Rhode Island became the union’s 13th state way back in 1790. Now it’s been given the chance to snag a more premiere spot on another list, except it looks like it’s abandoning the opportunity. With five states having legalized gay marriage, and with New Hampshire en route, Rhode Island is the lone New England hold out. And if concerns about conservative Roman Catholics are to be believed, it’ll stay that way for now.
Since 1997, legislators have tried every year to get a same-sex marriage bill to the House floor. And every year, they come up short. Advocates fear it’s going to happen yet again. AP:
… The movement has stalled in Rhode Island, perhaps even lost ground, after a stalemate at the Statehouse, a loss in the state’s top court and continued opposition from religious leaders.
[...] Religion remains among the biggest hurdles. A recent survey by Trinity College in Connecticut showed 46 percent of Rhode Islanders identify themselves as Roman Catholic, a larger percentage than any other state. Given its size, the church carries political clout. On the last Inauguration Day, every statewide elected official began the morning with a special Mass at the Cathedral of Sts. Peter and Paul, celebrated by Bishop Thomas Tobin. Tobin does not hesitate to tussle with politicians, especially on gay marriage. He calls gay unions a perversion of natural law and a violation of an institution that Catholics believe was created by God. Two years ago, he harshly criticized Attorney General Patrick Lynch, a Catholic, for advising state agencies to recognize the marriages of gay couples wed outside Rhode Island. “We don’t see it as a civil rights issue,” Tobin said in a recent interview, “because there’s never a right to do something that’s morally wrong.”
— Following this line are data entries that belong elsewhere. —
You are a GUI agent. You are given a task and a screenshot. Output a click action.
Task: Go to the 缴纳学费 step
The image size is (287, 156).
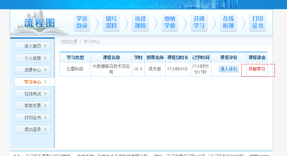(x=169, y=22)
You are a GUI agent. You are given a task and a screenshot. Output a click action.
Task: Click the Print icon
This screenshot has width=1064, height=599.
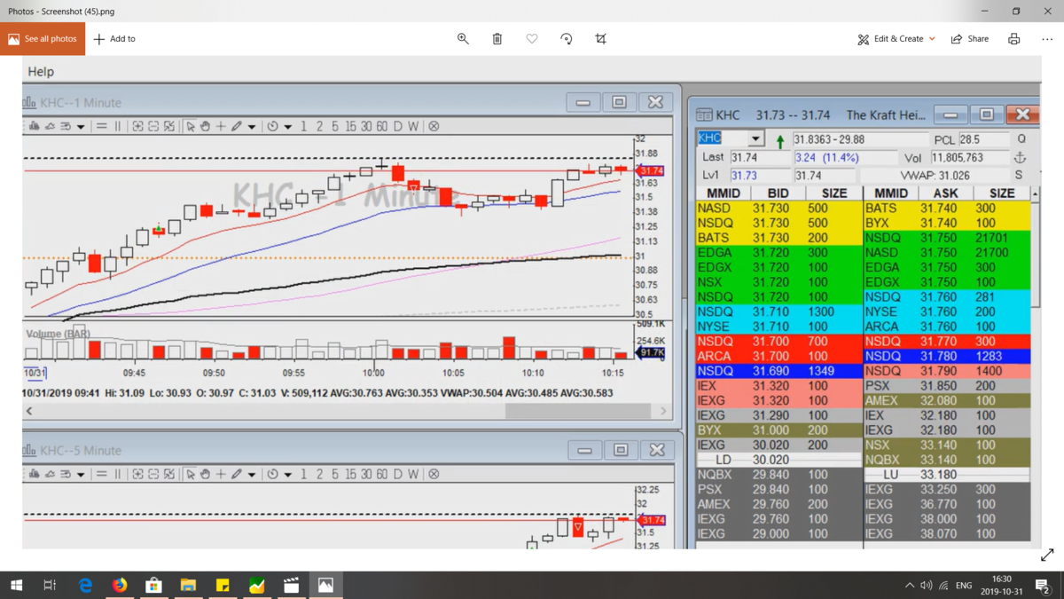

Bills legalizing gay marriage have been introduced in the Statehouse every year since 1997. None has ever been approved by a legislative committee, required before those bills could be aired on the full floor. House Speaker William Murphy and Senate President M. Teresa Paiva-Weed, both Democrats and Catholics, oppose gay marriage.
The bill’s sponsor, Sen. Rhoda Perry, a Democrat from Providence, does not expect to get a vote this year. She believes legislative leaders are trying to shield fellow lawmakers from a fractious debate. “You know your numbers,” Perry said. “So why make anyone even have to vote on something that at least some of their constituents will be upset about if you already know the votes aren’t there.”
Even if a simple majority of lawmakers backed Perry’s bill, Republican Gov. Don Carcieri — another Catholic — would almost certainly veto it. Overriding a veto requires the support of 60 percent of lawmakers in each chamber.